Sir John’s bow was Humility manifest.

“Madam,” sighed he, “I am now as ever your ladyship’s most obedient, humble servant. I go—yet first o’ your mercy and in justice to myself, pray tell us when ’twill be?”

“What, sir, in heaven’s name?”

“Our wedding. When will you marry me, Herminia?”

“Never—oh, never!” she cried passionately. “I had rather die first!”

“Alas, Herminia, for your so passionate refusal!” he mourned. “Tush, my lady, for your choice o’ death! And for thy so arrogant, unruly self—fare thee well. So must I to the country there to seek my Rose.... O Rose o’ love, my fragrant Rose.... God keep thee, my Lady Herminia, and teach thee more of gentleness. Duchess, most generous of women—adieu!”

So saying, Sir John bowed, and, wistful and despondent, took his departure.

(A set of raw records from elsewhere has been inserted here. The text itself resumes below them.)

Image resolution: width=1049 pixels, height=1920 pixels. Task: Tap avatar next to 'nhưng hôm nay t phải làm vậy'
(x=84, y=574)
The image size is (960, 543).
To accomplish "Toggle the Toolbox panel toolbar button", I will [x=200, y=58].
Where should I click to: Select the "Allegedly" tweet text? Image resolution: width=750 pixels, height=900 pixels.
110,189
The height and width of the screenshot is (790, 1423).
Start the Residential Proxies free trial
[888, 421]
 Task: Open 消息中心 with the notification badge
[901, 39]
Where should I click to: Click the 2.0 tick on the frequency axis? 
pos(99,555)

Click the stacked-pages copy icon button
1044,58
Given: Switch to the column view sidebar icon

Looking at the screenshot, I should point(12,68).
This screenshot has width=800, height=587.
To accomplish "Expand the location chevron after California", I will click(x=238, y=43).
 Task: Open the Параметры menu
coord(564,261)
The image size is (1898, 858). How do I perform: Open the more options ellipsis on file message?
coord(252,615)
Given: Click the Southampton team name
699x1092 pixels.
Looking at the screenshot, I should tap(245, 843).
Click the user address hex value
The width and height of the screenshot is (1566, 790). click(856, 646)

“Aunt,” cried her ladyship, when they were alone, “in heaven’s name, why did you?”

“Why did I what, miss?”

“Receive that—that—man?”

“Perhaps because he—is a man, Herminia. Perhaps because he is the man to mould and master you. Perhaps because of his wistful, wondering, woman’s eyes. Perhaps because you—wished me to—ha! Why must ye blush, child, pink as a peony, I vow?”